ホアキンと白鐘、流叶も距離を保ちつつ、冷静に応戦していた。ここで無理に所望する必要はどこにもない。落ち着いて攻撃を捌いてダメージを減らし、与えられる時にダメージを与え、敵を挑発しつつ田園地帯を誘い込む。
新人とはとても思えない気構え、動きに感心しながら青空の闘牛士と紅翼の天馬は一匹一匹と確実に敵を屠っていっていた。
「私の子が、娘が森へいったっきり帰ってこないんです!!」
予想外の叫びが無線の向こう側から響く。
しまった。完全に見落としていた、北の森。
どうやら民間人の子供が森へ逃げたっきり戻ってこないらしい。住民の避難はそれ以外は完了していた。上空に響とフィルトが弾頭矢による援護射撃をしながら、キメラ達を確実に田園地帯へと誘い込めていた。
そして子供の連絡を白鐘から聞くや否や、流叶は走り出していた!
「子供は私が! こっちは任せた!」
頼んだぞ!と応援を背中に預け、一同は追い込みにかかった。
●犠牲者はいつも‥‥
ドン!ドン!!
ヘリから吊るしてもらったロープにぶら下がり華麗に射撃を行うホアキン。的確にダメージを与えつつ、結構な数の誘導に成功していた。もちろん倒せるものは倒して。

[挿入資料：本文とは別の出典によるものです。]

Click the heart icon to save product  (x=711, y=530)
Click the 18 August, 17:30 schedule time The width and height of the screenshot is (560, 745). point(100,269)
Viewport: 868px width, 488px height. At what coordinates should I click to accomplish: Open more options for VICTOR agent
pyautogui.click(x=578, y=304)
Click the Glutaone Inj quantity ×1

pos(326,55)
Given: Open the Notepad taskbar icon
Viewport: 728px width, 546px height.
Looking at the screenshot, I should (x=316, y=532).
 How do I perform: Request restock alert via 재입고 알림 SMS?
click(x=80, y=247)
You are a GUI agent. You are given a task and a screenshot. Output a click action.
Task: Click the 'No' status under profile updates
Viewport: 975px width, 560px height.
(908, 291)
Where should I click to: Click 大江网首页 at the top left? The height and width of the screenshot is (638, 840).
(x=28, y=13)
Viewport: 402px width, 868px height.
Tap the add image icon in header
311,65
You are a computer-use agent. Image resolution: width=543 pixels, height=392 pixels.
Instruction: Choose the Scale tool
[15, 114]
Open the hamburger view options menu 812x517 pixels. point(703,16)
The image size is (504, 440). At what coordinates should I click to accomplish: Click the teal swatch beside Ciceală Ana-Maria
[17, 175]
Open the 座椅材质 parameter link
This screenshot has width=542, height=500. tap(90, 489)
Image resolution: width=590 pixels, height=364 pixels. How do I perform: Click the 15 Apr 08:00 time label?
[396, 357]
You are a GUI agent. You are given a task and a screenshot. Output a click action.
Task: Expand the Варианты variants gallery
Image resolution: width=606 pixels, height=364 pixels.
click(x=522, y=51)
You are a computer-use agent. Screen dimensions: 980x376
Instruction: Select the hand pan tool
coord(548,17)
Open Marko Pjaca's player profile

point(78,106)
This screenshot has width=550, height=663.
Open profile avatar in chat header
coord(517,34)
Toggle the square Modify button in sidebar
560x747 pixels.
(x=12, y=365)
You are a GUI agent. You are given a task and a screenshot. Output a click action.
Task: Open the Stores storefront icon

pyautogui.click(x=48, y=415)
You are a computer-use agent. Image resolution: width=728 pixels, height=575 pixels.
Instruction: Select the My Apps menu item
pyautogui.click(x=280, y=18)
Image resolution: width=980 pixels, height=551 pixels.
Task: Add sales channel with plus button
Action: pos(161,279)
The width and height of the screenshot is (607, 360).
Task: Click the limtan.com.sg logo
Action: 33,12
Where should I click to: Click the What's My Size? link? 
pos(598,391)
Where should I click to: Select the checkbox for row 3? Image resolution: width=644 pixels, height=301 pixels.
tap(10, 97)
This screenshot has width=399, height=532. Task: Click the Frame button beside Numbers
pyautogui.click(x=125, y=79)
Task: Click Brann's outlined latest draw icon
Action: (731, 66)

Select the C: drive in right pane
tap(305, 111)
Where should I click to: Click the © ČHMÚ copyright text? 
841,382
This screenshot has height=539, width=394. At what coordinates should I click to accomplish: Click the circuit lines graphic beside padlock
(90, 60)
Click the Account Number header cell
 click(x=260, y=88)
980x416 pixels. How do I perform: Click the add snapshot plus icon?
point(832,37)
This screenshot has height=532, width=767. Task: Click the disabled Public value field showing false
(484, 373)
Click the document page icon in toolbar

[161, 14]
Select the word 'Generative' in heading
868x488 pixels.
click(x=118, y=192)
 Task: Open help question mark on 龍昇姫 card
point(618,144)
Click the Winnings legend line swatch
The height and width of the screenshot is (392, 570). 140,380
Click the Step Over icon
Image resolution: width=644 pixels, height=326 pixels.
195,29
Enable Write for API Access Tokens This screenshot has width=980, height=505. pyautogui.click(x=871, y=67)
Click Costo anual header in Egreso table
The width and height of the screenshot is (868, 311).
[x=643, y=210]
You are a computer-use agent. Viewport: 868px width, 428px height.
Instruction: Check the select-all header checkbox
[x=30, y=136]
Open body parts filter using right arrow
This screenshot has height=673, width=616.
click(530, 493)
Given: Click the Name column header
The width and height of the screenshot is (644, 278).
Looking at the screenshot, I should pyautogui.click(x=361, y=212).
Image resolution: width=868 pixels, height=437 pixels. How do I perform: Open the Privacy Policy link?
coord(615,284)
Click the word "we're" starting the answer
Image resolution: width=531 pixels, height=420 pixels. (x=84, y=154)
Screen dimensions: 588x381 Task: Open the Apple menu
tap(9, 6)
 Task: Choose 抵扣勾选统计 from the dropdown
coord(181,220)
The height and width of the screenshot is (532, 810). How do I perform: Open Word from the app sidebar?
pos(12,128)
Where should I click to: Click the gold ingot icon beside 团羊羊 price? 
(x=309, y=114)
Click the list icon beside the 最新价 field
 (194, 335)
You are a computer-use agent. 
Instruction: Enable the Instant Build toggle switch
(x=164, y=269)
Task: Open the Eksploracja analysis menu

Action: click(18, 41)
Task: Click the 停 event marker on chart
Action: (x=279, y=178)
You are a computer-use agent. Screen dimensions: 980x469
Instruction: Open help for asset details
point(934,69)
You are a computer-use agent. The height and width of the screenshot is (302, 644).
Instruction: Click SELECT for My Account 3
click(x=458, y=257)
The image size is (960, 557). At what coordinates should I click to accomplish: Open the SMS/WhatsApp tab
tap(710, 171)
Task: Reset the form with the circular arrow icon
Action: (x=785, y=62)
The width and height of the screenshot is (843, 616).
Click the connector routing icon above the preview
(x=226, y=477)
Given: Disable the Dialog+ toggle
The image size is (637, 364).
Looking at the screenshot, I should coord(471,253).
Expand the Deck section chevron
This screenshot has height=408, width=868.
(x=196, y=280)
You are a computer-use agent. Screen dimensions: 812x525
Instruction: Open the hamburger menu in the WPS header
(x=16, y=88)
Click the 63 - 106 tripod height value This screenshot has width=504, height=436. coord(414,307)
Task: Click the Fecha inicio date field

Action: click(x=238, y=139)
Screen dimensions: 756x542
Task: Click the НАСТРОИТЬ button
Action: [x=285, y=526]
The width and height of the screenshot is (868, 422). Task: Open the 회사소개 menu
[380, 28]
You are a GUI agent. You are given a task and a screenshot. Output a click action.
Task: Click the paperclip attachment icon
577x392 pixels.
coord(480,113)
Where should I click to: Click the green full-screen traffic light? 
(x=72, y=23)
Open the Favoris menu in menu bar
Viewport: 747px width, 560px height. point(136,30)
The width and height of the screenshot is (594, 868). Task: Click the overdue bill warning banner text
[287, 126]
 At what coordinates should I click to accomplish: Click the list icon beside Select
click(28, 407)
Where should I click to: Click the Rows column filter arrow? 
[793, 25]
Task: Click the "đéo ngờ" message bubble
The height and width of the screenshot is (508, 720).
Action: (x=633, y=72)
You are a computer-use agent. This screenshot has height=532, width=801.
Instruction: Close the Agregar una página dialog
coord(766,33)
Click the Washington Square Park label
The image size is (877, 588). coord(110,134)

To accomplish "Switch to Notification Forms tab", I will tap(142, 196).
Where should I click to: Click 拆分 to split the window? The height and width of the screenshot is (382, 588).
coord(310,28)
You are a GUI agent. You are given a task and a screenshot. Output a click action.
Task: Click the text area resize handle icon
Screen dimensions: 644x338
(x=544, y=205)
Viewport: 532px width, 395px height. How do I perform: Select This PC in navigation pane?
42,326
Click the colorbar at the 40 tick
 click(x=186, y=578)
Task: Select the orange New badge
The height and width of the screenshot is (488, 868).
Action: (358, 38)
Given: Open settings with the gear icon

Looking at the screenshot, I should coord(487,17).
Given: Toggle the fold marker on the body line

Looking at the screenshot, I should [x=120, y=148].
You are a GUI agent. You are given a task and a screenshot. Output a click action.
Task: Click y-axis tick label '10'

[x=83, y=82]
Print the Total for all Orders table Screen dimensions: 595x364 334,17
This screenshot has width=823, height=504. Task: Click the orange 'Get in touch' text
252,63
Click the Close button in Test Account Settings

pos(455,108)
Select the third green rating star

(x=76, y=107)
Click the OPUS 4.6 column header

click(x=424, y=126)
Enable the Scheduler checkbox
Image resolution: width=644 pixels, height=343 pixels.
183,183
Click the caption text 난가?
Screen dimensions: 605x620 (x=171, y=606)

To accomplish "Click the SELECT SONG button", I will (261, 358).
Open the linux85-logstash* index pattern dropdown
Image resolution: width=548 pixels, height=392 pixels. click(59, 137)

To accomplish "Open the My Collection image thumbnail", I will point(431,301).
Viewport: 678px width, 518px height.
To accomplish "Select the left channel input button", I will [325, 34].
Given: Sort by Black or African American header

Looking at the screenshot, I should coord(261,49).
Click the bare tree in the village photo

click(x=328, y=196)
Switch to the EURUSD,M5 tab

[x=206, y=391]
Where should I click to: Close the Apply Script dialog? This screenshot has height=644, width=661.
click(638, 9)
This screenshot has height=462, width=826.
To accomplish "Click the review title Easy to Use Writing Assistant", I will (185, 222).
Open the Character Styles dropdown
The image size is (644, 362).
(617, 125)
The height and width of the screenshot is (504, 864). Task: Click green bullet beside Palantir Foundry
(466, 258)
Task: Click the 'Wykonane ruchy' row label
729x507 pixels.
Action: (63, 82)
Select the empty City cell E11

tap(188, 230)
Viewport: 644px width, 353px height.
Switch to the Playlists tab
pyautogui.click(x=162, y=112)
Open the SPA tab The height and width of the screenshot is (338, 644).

「命さん、左方向。 一千風さん前方の塀の向こうに二体待ち構えています」
上空から適格な指示をだすフィルト、そのおかげで最小限の労力でキメラを西の田園地帯へ誘い込むことに成功した。その頃援護しつつ、傍らで麻絵琉とキメラの分析をしていた響。どうやら二人はキメラのおなかの形状が気になるらしい。昆虫らしいおなかといえばその通りなのだが。わざわざ人型にしたのに、あのお腹のでっぱりを維持する必要があるのか‥‥?
「考えろ、私‥‥」
麻絵琉は脳をフル回転させて、分析を続けた。
「間もなく作戦最終段階に入る、流叶、子供はみつかったか?」
白鐘は片手で攻撃を裁きながら無線機へ応答を願う。
――――――――――――応答無し
ヘリの中からの行動を思い出してみる、装備品、所持品を点検する時。
「そういえば持っていなかったな‥‥」
「気にすることはない、彼女も能力者だ、できることをやるはずだ」
ホアキンは気にするわけでもなく、フォローをいれる。そう、連絡がとれようがとれまいが、彼女は任せろと言った。ならその言葉を信じて待つこと、それが仲間の彼らにできることだ。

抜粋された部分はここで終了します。